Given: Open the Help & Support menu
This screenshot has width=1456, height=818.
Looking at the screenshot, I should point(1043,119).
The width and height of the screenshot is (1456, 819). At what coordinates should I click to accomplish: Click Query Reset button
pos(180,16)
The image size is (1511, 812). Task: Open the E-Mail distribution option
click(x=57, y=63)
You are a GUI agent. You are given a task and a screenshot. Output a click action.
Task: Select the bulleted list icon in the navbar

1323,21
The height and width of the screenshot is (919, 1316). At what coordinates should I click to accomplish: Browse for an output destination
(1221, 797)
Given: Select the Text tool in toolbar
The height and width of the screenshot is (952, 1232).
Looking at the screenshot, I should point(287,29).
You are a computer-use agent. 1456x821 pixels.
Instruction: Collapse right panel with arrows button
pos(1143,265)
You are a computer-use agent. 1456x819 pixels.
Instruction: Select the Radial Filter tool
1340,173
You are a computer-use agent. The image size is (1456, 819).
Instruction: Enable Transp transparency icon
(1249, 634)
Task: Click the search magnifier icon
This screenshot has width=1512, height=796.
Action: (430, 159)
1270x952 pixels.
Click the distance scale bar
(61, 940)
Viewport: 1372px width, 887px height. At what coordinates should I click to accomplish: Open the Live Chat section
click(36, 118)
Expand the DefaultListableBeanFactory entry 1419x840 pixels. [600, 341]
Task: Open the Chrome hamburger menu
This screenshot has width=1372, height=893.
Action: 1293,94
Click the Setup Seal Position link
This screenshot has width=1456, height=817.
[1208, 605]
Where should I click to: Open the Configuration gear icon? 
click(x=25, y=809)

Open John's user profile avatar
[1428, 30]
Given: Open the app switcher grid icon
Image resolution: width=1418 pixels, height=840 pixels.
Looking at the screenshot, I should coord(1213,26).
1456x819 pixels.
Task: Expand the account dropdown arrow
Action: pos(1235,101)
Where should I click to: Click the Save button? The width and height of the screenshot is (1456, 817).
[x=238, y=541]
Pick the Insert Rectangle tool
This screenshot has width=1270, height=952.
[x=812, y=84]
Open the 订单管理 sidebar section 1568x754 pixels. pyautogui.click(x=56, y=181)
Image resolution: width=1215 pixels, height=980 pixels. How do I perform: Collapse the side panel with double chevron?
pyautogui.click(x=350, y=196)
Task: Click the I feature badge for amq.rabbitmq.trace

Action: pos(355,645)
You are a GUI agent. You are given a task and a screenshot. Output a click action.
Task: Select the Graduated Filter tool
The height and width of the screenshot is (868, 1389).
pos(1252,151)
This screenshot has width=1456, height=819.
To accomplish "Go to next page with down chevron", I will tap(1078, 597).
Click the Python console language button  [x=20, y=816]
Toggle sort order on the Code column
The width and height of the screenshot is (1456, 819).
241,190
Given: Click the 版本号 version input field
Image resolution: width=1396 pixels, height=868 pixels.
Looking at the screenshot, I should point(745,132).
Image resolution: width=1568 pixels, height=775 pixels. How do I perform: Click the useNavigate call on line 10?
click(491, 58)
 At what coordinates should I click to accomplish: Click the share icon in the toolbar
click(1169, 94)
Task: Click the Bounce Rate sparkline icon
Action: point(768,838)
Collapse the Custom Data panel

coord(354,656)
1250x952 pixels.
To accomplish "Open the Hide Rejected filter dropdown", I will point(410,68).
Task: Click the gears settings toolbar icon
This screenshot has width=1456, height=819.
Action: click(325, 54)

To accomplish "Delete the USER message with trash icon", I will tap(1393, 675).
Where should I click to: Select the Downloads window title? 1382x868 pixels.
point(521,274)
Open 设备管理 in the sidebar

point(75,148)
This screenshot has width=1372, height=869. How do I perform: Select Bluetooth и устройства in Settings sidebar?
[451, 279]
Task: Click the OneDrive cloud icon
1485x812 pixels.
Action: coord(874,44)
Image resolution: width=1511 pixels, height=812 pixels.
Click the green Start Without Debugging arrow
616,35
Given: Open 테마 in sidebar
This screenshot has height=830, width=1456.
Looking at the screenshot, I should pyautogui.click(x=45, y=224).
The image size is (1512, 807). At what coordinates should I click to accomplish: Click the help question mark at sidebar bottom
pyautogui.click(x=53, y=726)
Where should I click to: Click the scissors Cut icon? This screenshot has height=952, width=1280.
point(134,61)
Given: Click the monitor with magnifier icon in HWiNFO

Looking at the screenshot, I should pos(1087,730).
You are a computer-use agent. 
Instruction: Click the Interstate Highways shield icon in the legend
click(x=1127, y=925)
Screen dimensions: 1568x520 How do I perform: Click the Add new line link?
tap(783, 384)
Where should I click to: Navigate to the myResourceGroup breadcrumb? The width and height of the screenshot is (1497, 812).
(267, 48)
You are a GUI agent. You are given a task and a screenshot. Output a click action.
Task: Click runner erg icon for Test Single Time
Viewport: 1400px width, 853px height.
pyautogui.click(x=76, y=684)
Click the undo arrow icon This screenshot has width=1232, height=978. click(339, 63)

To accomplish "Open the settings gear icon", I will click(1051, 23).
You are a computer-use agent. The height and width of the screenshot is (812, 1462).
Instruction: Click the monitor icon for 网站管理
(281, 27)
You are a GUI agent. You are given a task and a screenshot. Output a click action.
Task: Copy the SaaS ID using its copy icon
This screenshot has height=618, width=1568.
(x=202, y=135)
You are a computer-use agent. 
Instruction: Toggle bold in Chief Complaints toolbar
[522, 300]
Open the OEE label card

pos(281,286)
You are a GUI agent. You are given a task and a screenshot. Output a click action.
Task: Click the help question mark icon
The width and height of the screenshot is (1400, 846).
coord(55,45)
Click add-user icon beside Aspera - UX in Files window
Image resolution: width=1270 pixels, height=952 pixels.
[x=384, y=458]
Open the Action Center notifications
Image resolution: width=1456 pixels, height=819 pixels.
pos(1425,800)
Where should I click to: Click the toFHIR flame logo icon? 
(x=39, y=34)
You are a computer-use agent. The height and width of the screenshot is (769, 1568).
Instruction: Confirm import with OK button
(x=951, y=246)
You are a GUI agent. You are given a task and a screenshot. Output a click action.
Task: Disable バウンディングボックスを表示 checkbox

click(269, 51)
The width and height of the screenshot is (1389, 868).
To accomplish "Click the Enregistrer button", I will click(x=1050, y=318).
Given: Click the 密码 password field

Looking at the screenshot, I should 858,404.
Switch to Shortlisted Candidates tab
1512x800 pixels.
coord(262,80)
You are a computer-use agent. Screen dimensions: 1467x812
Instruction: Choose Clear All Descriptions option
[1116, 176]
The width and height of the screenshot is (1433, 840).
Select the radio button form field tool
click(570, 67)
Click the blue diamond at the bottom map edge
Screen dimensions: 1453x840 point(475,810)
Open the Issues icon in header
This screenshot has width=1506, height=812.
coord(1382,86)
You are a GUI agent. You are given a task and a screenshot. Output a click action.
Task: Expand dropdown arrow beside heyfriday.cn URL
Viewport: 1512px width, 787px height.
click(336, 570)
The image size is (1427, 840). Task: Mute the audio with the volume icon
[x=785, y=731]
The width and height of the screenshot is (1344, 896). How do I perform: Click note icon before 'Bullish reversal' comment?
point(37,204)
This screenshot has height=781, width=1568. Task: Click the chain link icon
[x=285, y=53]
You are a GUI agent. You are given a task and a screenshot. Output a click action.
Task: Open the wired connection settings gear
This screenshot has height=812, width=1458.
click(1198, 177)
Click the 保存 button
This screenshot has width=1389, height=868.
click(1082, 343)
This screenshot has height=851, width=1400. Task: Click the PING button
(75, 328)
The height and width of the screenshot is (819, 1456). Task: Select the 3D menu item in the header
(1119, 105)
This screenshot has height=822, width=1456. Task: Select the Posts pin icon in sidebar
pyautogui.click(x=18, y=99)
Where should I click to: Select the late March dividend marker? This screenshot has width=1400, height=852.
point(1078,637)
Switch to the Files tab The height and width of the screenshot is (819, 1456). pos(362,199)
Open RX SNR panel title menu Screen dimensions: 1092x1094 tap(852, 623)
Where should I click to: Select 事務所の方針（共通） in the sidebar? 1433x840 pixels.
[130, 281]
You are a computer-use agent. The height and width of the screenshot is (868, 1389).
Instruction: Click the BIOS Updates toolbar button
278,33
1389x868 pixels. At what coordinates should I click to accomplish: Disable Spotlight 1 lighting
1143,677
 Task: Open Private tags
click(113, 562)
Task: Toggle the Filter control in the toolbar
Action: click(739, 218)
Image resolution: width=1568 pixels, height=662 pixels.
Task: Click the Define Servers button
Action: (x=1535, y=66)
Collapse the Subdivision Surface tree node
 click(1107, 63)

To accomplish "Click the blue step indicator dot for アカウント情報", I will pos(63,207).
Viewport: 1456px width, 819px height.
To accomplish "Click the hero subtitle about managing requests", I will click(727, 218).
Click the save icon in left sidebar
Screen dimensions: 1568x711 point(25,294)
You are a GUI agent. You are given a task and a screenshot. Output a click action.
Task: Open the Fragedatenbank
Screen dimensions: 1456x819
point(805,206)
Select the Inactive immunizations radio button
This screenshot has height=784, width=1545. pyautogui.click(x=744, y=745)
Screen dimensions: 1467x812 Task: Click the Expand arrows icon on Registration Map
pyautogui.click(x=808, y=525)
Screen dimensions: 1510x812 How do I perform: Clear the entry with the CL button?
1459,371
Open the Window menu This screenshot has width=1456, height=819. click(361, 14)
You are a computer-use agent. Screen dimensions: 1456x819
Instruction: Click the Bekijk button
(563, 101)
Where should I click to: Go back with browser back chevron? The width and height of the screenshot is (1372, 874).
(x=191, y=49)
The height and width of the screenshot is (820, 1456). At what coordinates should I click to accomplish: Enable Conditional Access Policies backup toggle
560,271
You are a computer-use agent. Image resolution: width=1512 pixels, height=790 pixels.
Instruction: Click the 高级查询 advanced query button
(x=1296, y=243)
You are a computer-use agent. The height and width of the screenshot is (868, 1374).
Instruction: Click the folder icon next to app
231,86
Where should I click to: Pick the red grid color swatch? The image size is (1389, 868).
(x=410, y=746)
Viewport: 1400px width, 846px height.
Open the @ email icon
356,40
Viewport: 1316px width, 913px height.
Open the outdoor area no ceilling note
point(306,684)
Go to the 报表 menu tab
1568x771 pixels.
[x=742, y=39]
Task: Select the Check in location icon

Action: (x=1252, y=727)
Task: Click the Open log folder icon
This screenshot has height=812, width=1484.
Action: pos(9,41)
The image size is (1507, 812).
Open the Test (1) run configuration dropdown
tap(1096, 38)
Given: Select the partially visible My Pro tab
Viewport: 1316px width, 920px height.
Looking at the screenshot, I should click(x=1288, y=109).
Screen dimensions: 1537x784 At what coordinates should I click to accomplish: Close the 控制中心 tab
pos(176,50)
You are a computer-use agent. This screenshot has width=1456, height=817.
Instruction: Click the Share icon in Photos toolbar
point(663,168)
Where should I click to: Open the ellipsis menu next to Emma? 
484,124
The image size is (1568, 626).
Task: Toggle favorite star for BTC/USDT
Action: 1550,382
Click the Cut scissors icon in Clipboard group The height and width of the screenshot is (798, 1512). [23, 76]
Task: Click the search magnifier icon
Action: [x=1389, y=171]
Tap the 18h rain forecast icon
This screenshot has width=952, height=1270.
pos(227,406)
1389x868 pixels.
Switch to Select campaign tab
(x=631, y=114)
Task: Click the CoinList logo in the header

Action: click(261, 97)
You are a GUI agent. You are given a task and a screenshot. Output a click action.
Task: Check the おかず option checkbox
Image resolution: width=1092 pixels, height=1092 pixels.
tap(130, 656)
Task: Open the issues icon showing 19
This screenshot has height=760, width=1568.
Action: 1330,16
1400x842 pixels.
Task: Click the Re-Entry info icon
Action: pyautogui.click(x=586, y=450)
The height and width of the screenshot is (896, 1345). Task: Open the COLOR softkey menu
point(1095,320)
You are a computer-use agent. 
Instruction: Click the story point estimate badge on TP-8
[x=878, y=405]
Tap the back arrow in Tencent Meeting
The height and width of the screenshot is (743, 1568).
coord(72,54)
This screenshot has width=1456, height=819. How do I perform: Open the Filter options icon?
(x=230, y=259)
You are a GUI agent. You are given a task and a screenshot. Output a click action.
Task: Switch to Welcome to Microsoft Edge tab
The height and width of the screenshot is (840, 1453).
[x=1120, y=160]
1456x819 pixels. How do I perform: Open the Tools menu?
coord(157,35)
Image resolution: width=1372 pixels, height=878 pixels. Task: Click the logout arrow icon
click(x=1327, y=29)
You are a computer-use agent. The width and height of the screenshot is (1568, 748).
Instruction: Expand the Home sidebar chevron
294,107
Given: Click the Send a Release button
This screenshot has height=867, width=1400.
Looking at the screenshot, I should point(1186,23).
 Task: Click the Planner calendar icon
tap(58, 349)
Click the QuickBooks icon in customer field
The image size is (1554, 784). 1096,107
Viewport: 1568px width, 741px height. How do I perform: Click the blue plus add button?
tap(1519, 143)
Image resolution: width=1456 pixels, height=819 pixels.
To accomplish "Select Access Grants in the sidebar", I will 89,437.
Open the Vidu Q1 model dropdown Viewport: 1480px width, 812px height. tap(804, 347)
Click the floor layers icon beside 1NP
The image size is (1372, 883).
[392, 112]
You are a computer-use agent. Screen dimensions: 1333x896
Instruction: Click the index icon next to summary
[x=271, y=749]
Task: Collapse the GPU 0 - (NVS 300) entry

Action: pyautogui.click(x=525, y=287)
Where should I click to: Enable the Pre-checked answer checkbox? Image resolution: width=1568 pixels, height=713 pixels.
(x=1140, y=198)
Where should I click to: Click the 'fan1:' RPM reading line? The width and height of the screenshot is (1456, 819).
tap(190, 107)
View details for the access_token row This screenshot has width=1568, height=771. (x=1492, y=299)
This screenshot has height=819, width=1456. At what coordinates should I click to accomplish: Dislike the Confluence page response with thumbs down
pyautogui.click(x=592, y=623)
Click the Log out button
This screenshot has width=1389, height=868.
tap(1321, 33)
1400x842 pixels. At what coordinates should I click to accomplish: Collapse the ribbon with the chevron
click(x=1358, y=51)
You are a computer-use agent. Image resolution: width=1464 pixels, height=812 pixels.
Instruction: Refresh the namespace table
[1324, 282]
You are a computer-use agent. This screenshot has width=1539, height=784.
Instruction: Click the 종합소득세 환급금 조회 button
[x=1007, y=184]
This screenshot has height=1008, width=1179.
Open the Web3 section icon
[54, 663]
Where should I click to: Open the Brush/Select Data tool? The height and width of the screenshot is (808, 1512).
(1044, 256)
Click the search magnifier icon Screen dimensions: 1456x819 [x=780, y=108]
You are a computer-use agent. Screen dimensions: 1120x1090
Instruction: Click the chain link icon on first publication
################
- _Exercise instructions_
If a line in the listing contains the string "will", copy it.

- _Written reply_
To accomplish "Go to next page with down chevron", I will tap(1078, 597).
To accomplish "Open the Hide Rejected filter dropdown", I will point(410,68).
To accomplish "Delete the USER message with trash icon", I will tap(1393, 675).
To accomplish "Open the settings gear icon", I will click(1051, 23).
To accomplish "Click the Enregistrer button", I will click(x=1050, y=318).
To accomplish "Click the blue step indicator dot for アカウント情報", I will pos(63,207).
To accomplish "Click the hero subtitle about managing requests", I will click(727, 218).
To accomplish "Select Access Grants in the sidebar", I will 89,437.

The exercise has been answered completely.